Um material inédito são as cartas que a mãe de Raul, Maria Eugênia, enviou para Kika. Elas estavam guardadas com a autora e trazem um conteúdo comovente. Kika fala das composições feitas em parceria com Raul, dos traumas de infância do parceiro, de sua busca por uma pensão para a filha Vivi, depois da separação do casal, e da tensão da partilha, após a morte do artista. Um livro que expõe uma valiosa peça no grande quebra-cabeça de muitas publicações que se tornam histórias tão profundas como as de Raul Seixas. (Agência Estado)
Raul e Kika Seixas foram casados entre 1979 e 1984
Raul e Kika Seixas foram casados entre 1979 e 1984 (foto: Abril Imagens)

“COISAS DO CORAÇÃO”
• Kika Seixas e Toninho Buda
• Editora UBook (audiobook e físico)
—————
__LISTA DE EXERCÍCIOS__
**1)** Segundo o trecho sobre o livro de Kika Seixas, entre que anos ela e Raul Seixas foram casados?
**2)** Copie, do trecho sobre o livro de Kika Seixas, a passagem que vai de “Um material inédito” a “Seixas. (Agência Estado)”.

__MATERIAL FORNECIDO__
—————
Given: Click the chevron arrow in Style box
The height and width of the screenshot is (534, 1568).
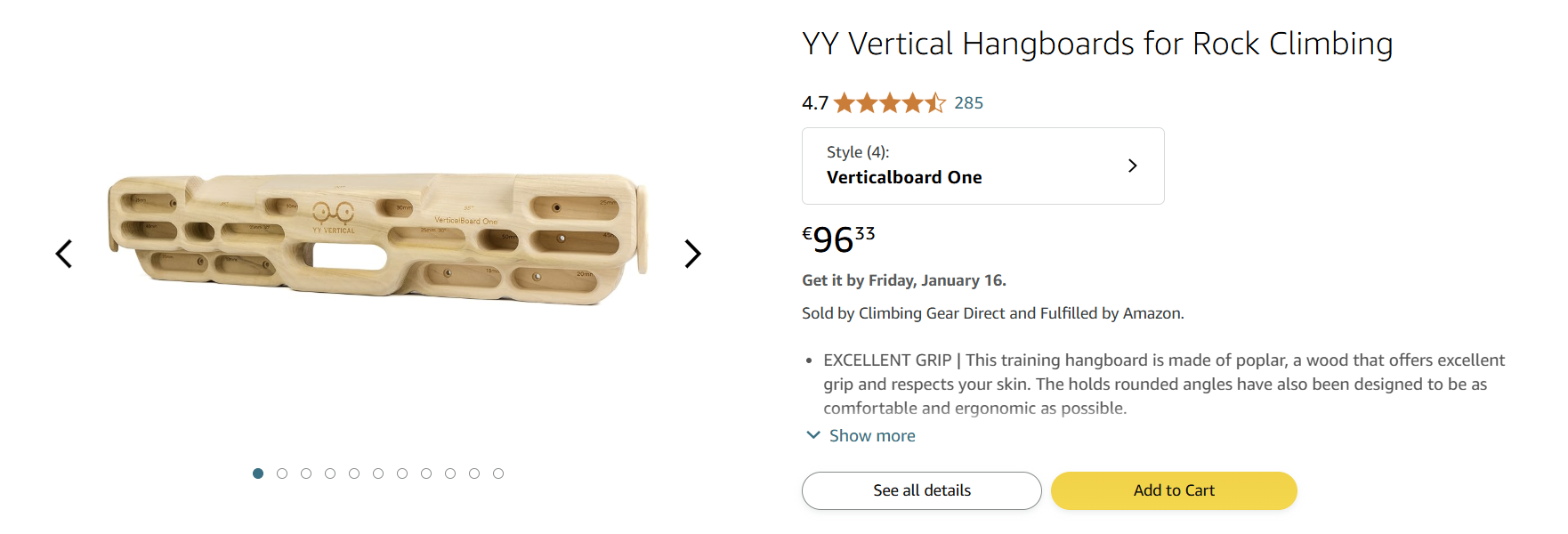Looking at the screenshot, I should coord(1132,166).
—————
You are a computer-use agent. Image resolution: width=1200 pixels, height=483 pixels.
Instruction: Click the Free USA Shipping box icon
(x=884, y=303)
—————
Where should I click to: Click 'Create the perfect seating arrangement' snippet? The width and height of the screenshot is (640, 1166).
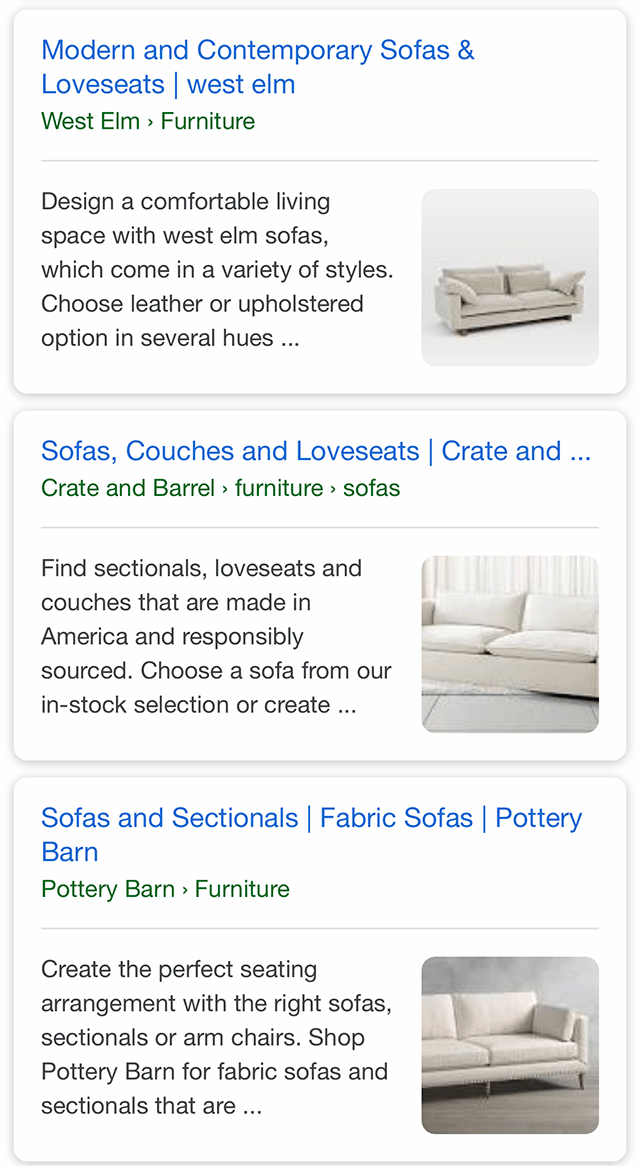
—————
__RESPOSTAS POR TAREFA__
**1)** Entre 1979 e 1984.

**2)**
Um material inédito são as cartas que a mãe de Raul, Maria Eugênia, enviou para Kika. Elas estavam guardadas com a autora e trazem um conteúdo comovente. Kika fala das composições feitas em parceria com Raul, dos traumas de infância do parceiro, de sua busca por uma pensão para a filha Vivi, depois da separação do casal, e da tensão da partilha, após a morte do artista. Um livro que expõe uma valiosa peça no grande quebra-cabeça de muitas publicações que se tornam histórias tão profundas como as de Raul Seixas. (Agência Estado)